** Source material follows **

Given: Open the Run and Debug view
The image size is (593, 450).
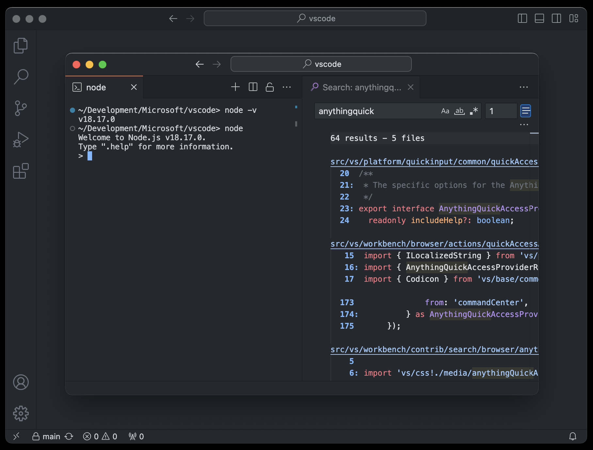Looking at the screenshot, I should [21, 139].
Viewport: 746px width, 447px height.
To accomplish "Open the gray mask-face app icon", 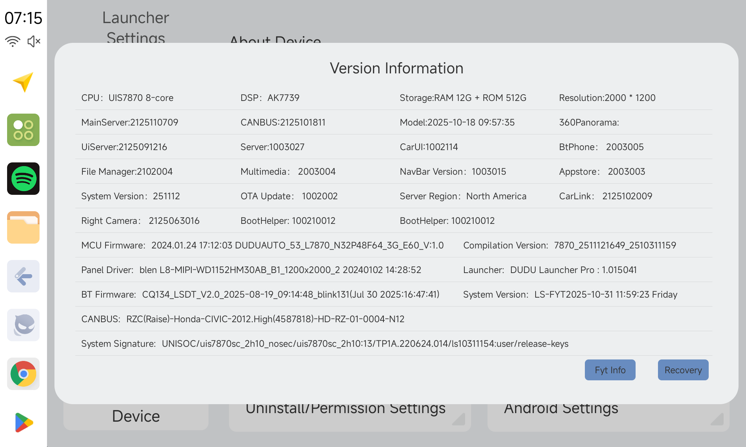I will (x=23, y=325).
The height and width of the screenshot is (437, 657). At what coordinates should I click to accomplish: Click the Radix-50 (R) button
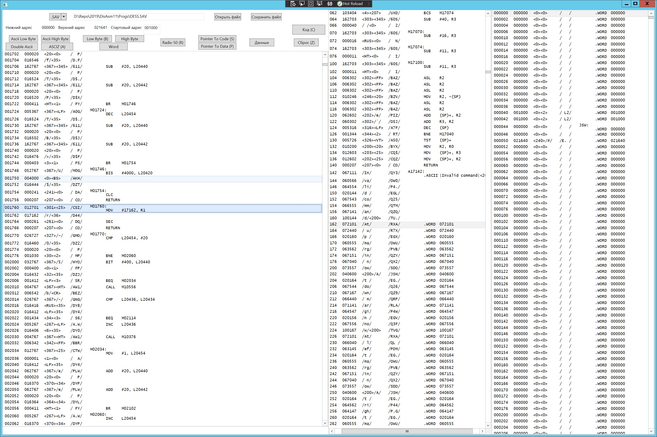click(x=173, y=43)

** End of Source material **

- _Exercise goal_
Please reproduce exactly, and nothing more, the lines from the one containing "The height and" through the last line of the entries, both included; pictures stay out.

- _The answer_
The height and width of the screenshot is (437, 657). At what coordinates should I click to accomplish: Click the Radix-50 (R) button
click(x=173, y=43)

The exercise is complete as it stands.